Transcribe exactly, and only, the lines that fall between the line containing "Image resolution: width=1920" and the last line of the material, both ends included, omitting any pictures.

╭──

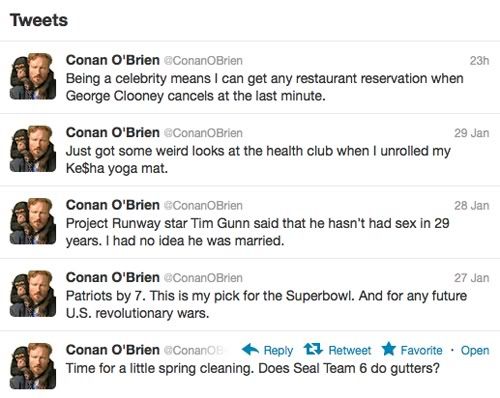The width and height of the screenshot is (500, 398).
Task: Click the Favorite star icon
Action: pyautogui.click(x=389, y=349)
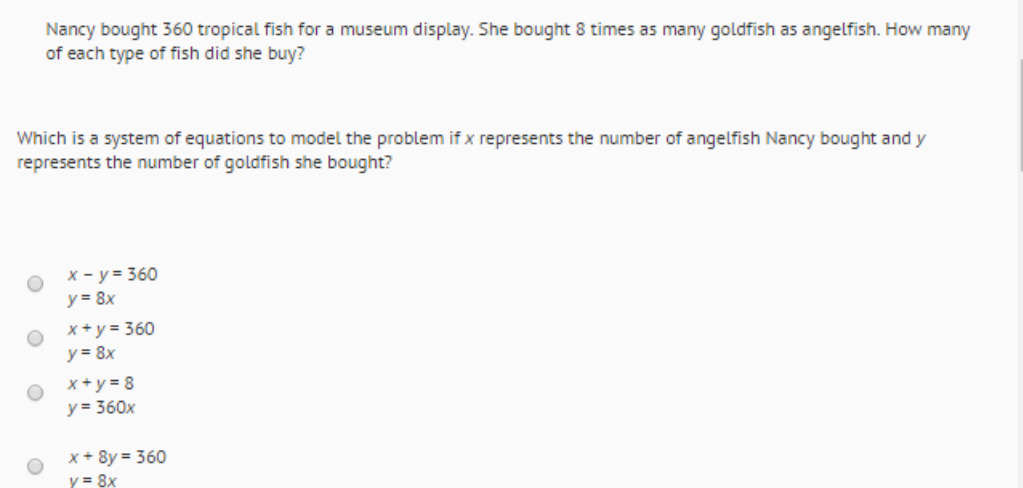Click the italic y ending the question's first line
Viewport: 1023px width, 488px height.
coord(921,140)
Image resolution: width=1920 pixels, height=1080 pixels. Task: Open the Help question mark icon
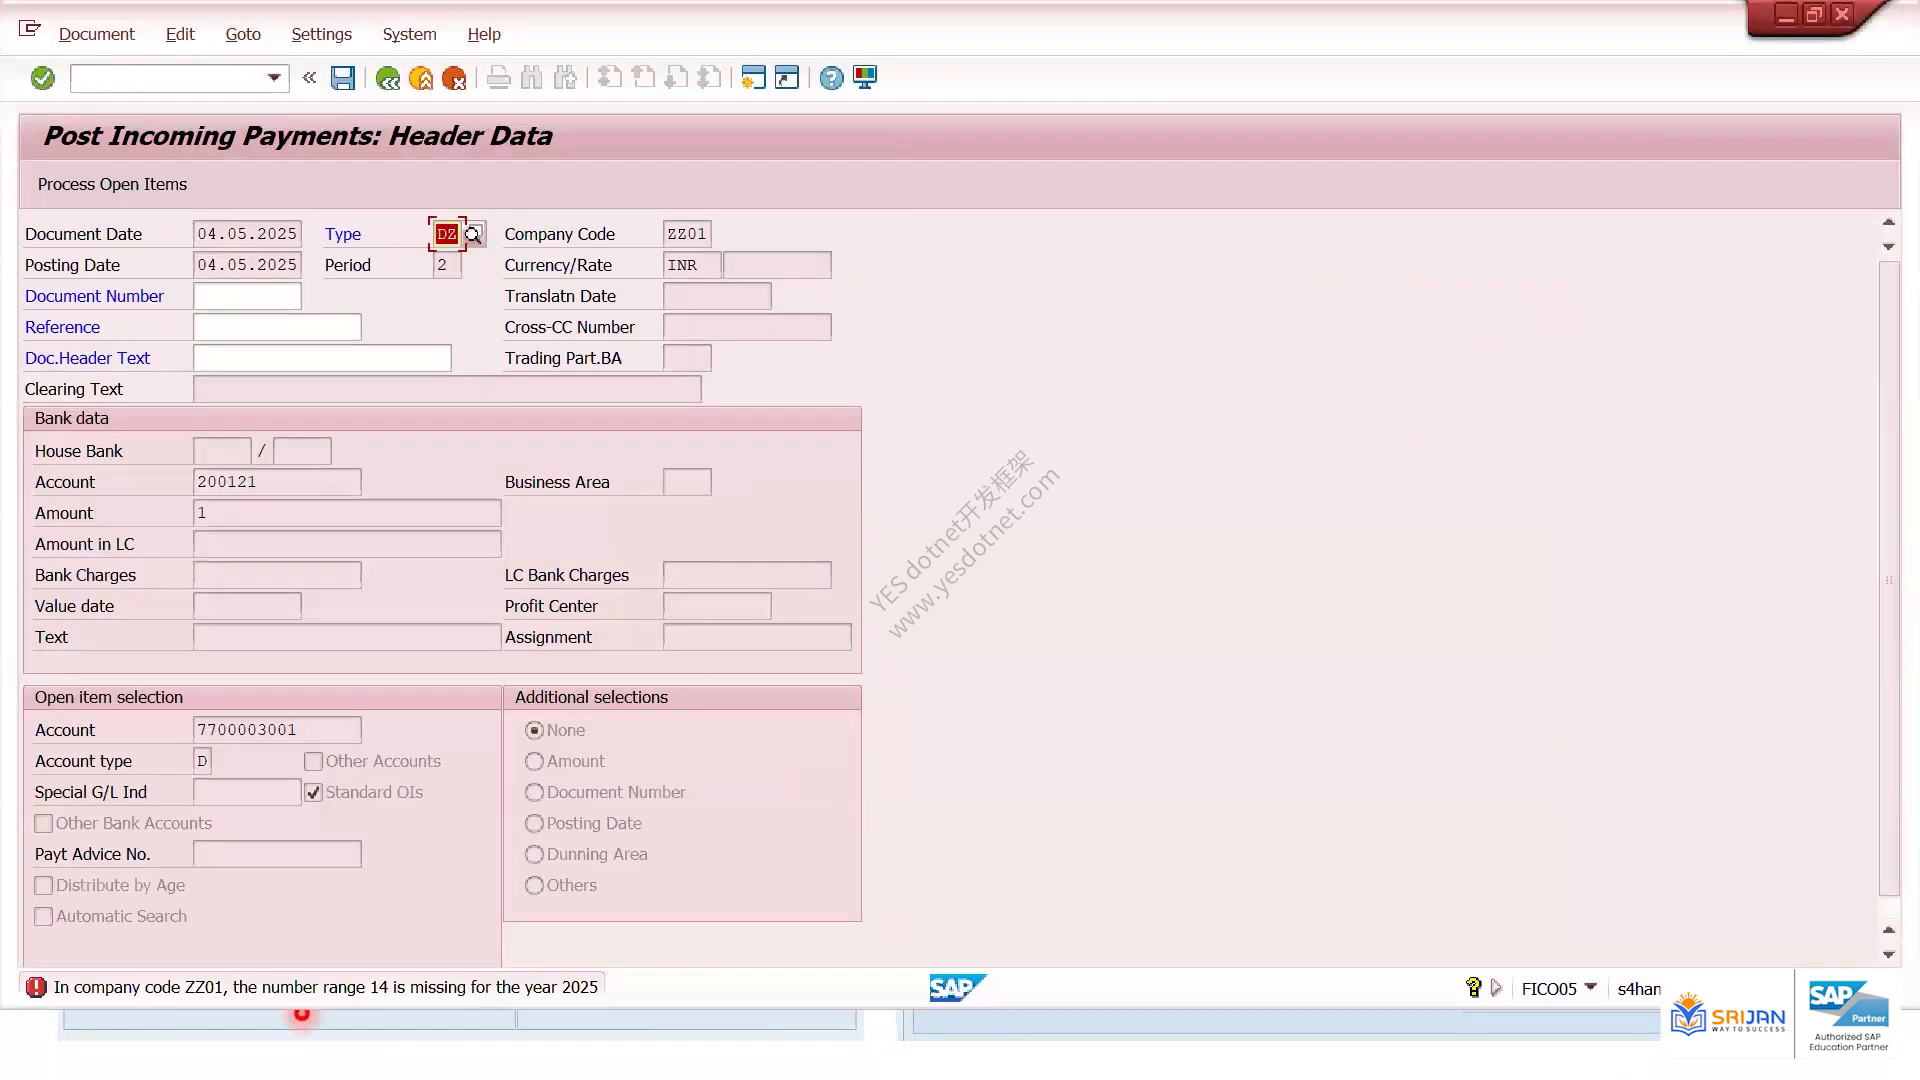[831, 78]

╰──

Problem solution:
Image resolution: width=1920 pixels, height=1080 pixels. Task: Open the Help question mark icon
[831, 78]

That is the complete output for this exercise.